Set down every entry exactly as it was written.
[[ Supplied records open ]]
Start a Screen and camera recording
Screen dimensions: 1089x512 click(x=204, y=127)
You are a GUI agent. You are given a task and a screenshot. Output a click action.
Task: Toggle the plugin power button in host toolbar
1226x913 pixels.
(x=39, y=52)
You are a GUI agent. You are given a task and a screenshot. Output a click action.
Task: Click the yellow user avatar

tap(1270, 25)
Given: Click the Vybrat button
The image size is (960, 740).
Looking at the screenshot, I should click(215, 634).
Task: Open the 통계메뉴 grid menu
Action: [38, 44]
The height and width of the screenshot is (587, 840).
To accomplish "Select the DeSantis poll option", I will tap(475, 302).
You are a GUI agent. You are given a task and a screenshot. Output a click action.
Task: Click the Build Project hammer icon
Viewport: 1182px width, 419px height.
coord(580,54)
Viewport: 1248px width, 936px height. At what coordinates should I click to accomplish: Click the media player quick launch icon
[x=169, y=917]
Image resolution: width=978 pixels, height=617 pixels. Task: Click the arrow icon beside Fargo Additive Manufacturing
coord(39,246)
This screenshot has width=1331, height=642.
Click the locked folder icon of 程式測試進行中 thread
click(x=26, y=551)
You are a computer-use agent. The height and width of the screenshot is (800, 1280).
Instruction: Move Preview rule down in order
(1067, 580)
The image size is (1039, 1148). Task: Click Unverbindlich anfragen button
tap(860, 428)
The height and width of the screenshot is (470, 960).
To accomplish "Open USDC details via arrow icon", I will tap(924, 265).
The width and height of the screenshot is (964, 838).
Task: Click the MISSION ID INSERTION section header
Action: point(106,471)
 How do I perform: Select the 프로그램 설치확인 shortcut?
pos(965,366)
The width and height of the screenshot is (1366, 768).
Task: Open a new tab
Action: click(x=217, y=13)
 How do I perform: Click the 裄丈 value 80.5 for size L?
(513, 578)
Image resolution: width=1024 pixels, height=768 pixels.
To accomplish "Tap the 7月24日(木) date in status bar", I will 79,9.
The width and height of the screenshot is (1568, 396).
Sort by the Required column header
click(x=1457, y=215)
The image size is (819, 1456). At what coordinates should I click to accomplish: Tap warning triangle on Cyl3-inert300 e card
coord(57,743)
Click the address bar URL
[[ Supplied records closed ]]
## Response
Start a Screen and camera recording
Screen dimensions: 1089x512 click(x=204, y=127)
You are a GUI agent. You are given a task and a screenshot. Output a click action.
Task: Toggle the plugin power button in host toolbar
1226x913 pixels.
(x=39, y=52)
You are a GUI agent. You are given a task and a screenshot. Output a click action.
Task: Click the yellow user avatar

tap(1270, 25)
Given: Click the Vybrat button
The image size is (960, 740).
Looking at the screenshot, I should click(215, 634).
Task: Open the 통계메뉴 grid menu
Action: [38, 44]
The height and width of the screenshot is (587, 840).
To accomplish "Select the DeSantis poll option", I will tap(475, 302).
You are a GUI agent. You are given a task and a screenshot. Output a click action.
Task: Click the Build Project hammer icon
Viewport: 1182px width, 419px height.
coord(580,54)
Viewport: 1248px width, 936px height. At what coordinates should I click to accomplish: Click the media player quick launch icon
[x=169, y=917]
Image resolution: width=978 pixels, height=617 pixels. Task: Click the arrow icon beside Fargo Additive Manufacturing
coord(39,246)
This screenshot has width=1331, height=642.
Click the locked folder icon of 程式測試進行中 thread
click(x=26, y=551)
You are a computer-use agent. The height and width of the screenshot is (800, 1280).
Instruction: Move Preview rule down in order
(1067, 580)
The image size is (1039, 1148). Task: Click Unverbindlich anfragen button
tap(860, 428)
The height and width of the screenshot is (470, 960).
To accomplish "Open USDC details via arrow icon", I will tap(924, 265).
The width and height of the screenshot is (964, 838).
Task: Click the MISSION ID INSERTION section header
Action: point(106,471)
 How do I perform: Select the 프로그램 설치확인 shortcut?
pos(965,366)
The width and height of the screenshot is (1366, 768).
Task: Open a new tab
Action: click(x=217, y=13)
 How do I perform: Click the 裄丈 value 80.5 for size L?
(513, 578)
Image resolution: width=1024 pixels, height=768 pixels.
To accomplish "Tap the 7月24日(木) date in status bar", I will 79,9.
The width and height of the screenshot is (1568, 396).
Sort by the Required column header
click(x=1457, y=215)
The image size is (819, 1456). At what coordinates should I click to accomplish: Tap warning triangle on Cyl3-inert300 e card
coord(57,743)
Click the address bar URL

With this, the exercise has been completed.